Par un mémoire, enregistré le 11 octobre 2019, la société TPF Ingénierie, représentée par Me D..., conclut au rejet de la requête, et à titre subsidiaire, à ce que sa responsabilité n'excède pas 27,25 % des condamnations prononcées contre l'établissement public départemental Les Deux Monts et au rejet de l'appel en garantie de la société Gaussen et Phuc. Elle demande également la condamnation de la société Eurovia Poitou Charentes Limousin à lui verser la somme de 3 000 euros au titre de l'article L. 761-1 du code de justice administrative.

Elle fait valoir que :

- la société ne démontre pas avoir adressé de mémoire de réclamation au maître d'oeuvre ;

- elle n'a pas davantage transmis dans le délai de trois mois un mémoire complémentaire ;

- elle n'a pas respecté le délai de saisine du juge ;

- le caractère indispensable des travaux supplémentaires n'est pas démontré ;

- il convient d'appliquer la ventilation des responsabilités de l'expert.
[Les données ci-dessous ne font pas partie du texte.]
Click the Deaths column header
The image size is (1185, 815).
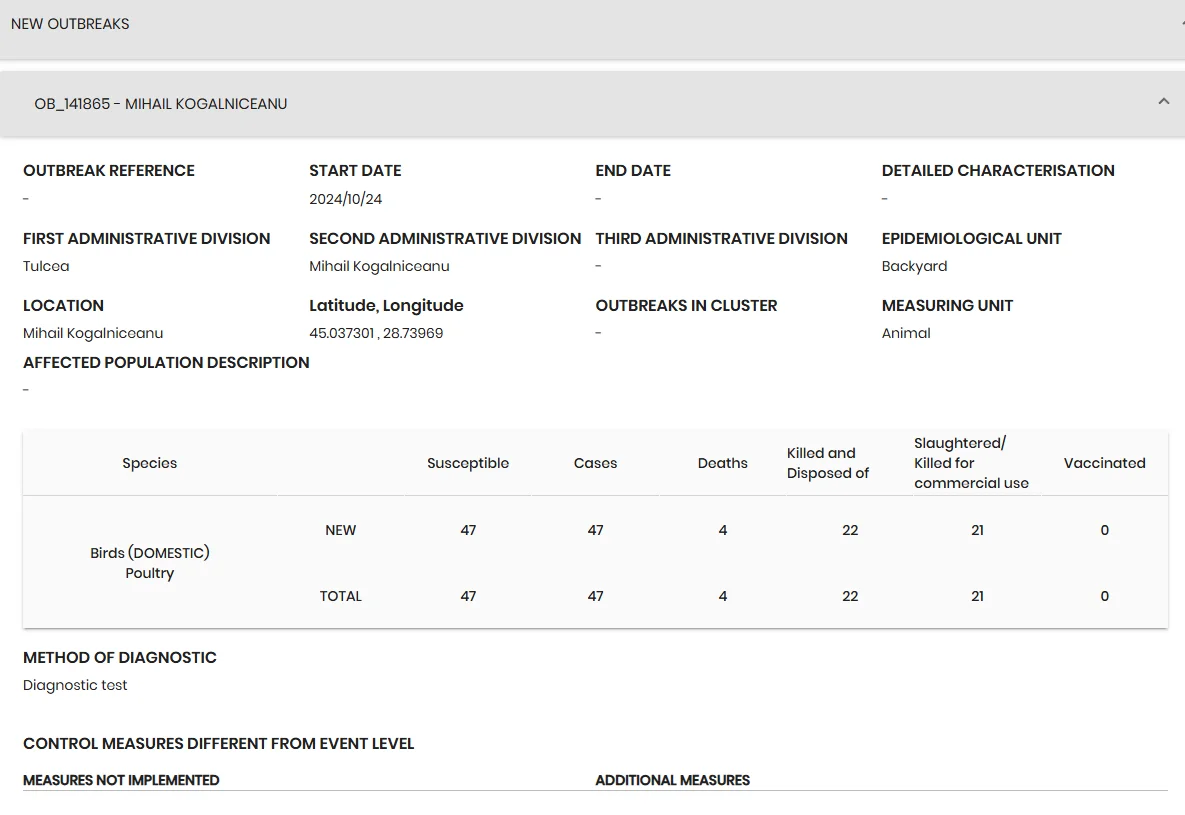point(722,463)
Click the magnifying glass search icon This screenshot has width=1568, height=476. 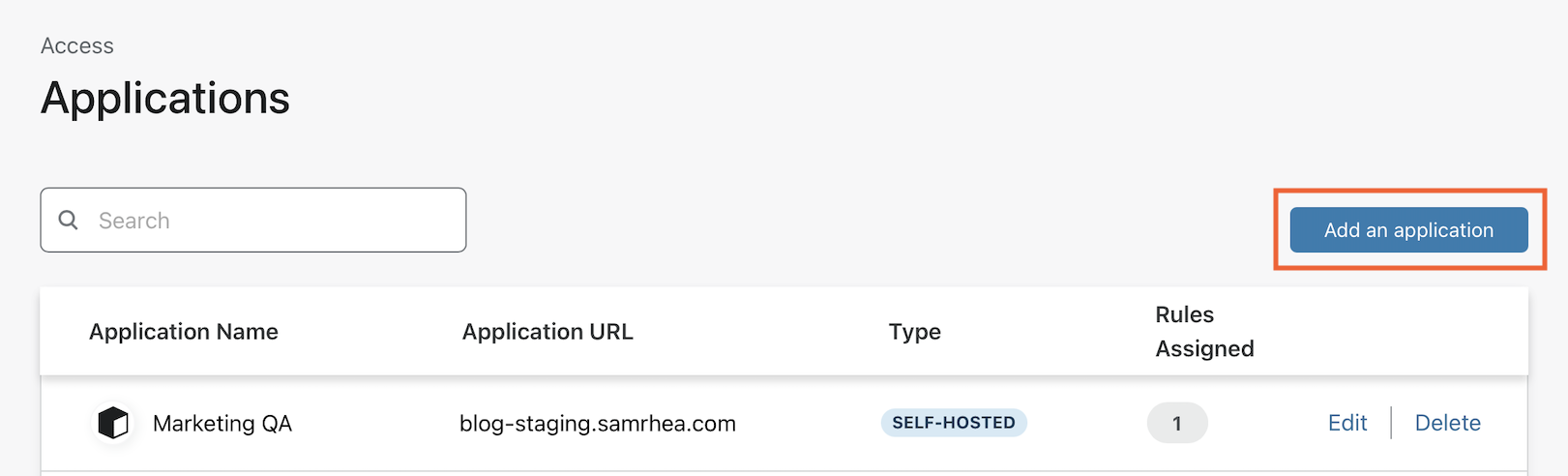(x=68, y=221)
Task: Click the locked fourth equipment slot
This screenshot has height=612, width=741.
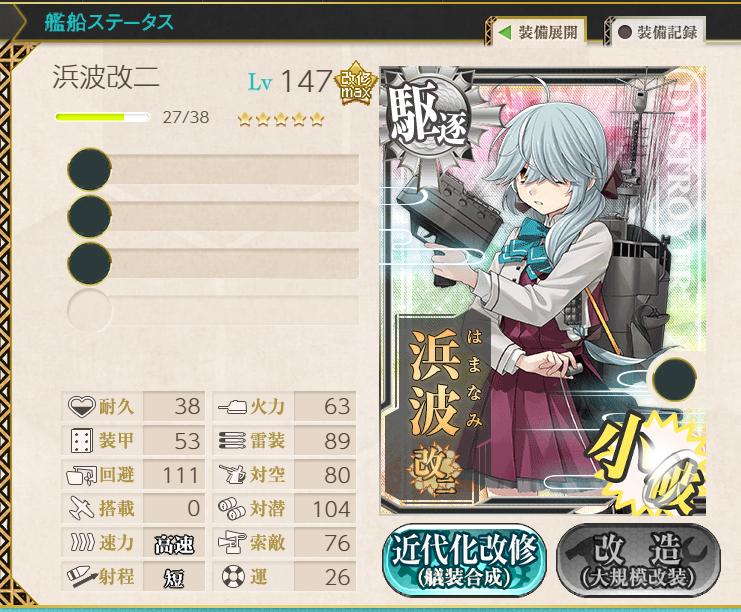Action: click(214, 310)
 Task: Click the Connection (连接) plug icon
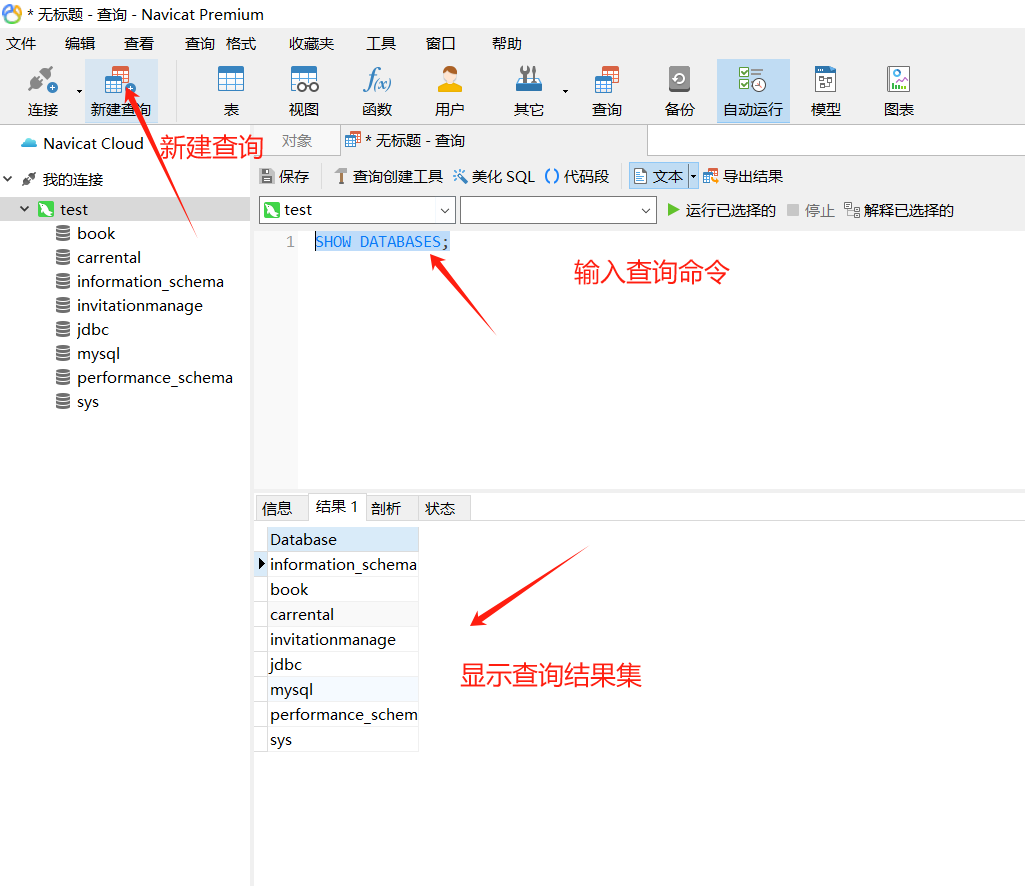pos(42,82)
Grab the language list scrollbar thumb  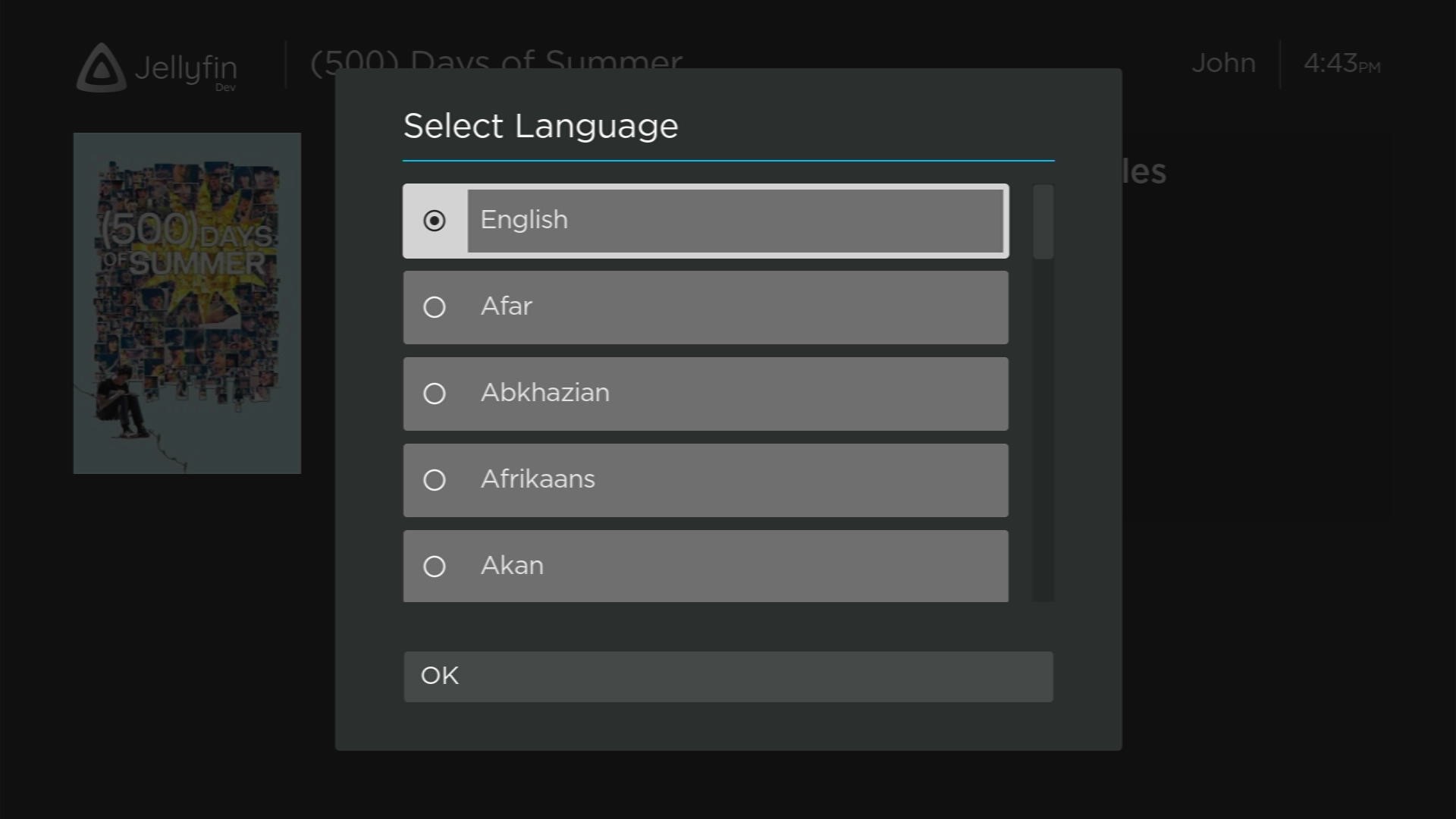point(1043,221)
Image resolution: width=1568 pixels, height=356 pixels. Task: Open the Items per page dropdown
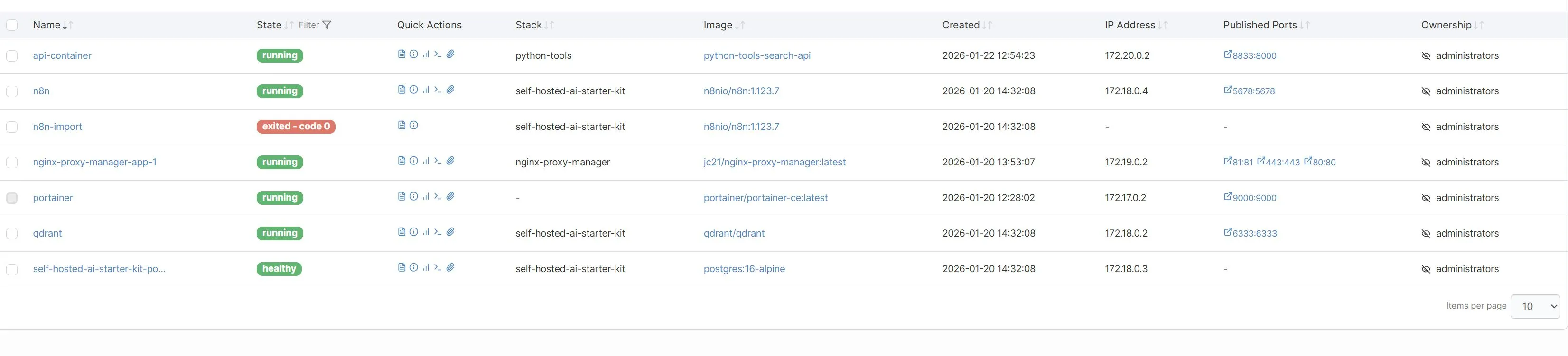[1534, 306]
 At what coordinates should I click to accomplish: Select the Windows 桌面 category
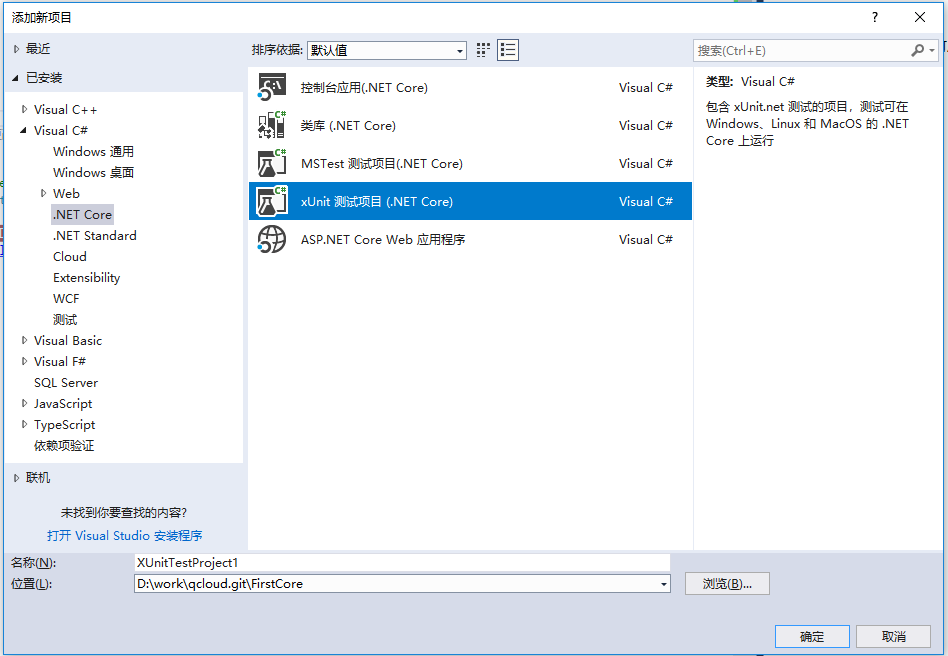pyautogui.click(x=94, y=172)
Vu les autres pièces du dossier.

Vu :

- le code des marchés publics ;

- l'ordonnance n° 2020-305 du 25 mars 2020 portant adaptation des règles applicables devant les juridictions de l'ordre administratif ;

- le code de justice administrative.

Les parties ont été régulièrement averties du jour de l'audience.

Ont été entendus au cours de l'audience publique :

- le rapport de Mme H...,

- les conclusions de M. B... C...,

- et les observations de Me F..., représentant la société Gaussen et Phuc.

Considérant ce qui suit :

1. Dans le cadre de la restructuration et de l'extension d'un établissement d'hébergement des personnes âgées et dépendantes (EHPAD) situé à Montendre (Charente-Maritime), l'établissement public départemental Les Deux Monts, maître d'ouvrage, a confié à la société Eurovia Poitou Charentes Limousin, par marché à prix global et forfaitaire conclu le 30 mai 2006, l'exécution du lot n° 1 " Voirie et réseaux divers ". La réception a été prononcée le 21 décembre 2012 et, le 29 avril 2013, le maître d'ouvrage a notifié à la société le décompte général du marché. Cette dernière a saisi le tribunal administratif de Poitiers d'une demande tendant à ce que lui soient versées les sommes de 14 237 euros HT, en paiement des travaux supplémentaires, et de 88 673,587 euros HT en réparation du préjudice subi du fait du retard dans l'exécution des travaux. La société Eurovia Poitou Charentes Limousin relève appel du jugement du 11 avril 2018 par lequel le tribunal administratif a rejeté sa demande.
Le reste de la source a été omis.